There were 18 RCTs (16 trials were included in the meta-analysis):
manual dilation of the anus versus haemorrhoidectomy (6 trials)
rubber band ligation versus haemorrhoidectomy (3 trials)
sclerotherapy versus infrared photocoagulation (2 trials)
sclerotherapy versus rubber band ligation (4 trials)
rubber band ligation versus infrared coagulation (3 trials)
Haemorrhoidectomy was found to be significantly more effective than manual dilation of the anus (p=0.0017) with less need for further therapy (p=0.034), no significant difference in complications (p=0.60), but significantly more pain (p<0.0001).

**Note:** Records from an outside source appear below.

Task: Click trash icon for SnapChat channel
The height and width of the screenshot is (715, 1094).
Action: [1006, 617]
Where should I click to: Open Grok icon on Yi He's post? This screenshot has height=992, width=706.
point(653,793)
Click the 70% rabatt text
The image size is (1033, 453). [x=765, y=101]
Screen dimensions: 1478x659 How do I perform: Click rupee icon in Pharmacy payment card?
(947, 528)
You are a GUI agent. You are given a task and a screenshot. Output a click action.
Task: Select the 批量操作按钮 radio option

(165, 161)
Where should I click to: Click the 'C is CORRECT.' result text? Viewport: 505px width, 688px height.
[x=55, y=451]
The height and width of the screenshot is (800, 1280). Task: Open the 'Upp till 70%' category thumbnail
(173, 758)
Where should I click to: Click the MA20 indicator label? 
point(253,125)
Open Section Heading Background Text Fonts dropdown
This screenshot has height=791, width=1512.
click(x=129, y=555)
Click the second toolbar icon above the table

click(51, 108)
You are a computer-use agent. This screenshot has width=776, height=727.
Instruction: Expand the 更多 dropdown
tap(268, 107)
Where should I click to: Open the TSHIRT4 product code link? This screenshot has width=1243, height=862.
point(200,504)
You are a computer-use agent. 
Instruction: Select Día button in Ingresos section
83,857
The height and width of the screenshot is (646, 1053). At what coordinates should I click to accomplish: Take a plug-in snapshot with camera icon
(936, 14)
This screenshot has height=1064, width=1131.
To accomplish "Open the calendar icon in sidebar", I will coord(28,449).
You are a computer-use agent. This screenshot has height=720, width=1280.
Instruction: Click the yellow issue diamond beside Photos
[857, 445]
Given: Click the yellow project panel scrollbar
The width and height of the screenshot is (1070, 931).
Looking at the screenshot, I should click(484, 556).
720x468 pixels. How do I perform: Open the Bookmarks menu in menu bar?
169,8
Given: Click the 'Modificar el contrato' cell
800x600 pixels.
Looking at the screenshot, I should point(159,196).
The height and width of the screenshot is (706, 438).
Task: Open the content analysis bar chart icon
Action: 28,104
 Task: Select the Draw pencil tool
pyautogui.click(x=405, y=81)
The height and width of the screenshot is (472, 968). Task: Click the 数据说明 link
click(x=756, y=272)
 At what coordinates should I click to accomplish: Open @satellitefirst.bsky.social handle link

Haemorrhoidectomy patients had a better response to treatment than did patients treated with rubber band ligation (p=0.001), although complications were greater (p=0.02) as was pain (p<0.0001).
Rubber band ligation was better than sclerotherapy in response to treatment for all haemorrhoids (p=0.005), as well as for haemorrhoids stratified by grade (grades 1 to 2 ; p=0.007; grade 3 p=0.042), with no difference in the complication rate (p=0.35).
Patients treated with rubber band ligation were less likely to require further therapy than those treated with sclerotherapy (p=0.031) or infrared coagulation (p=0.0014), although pain was greater after rubber band ligation (p=0.03 for sclerotherapy, p<0.0001 for infrared coagulation).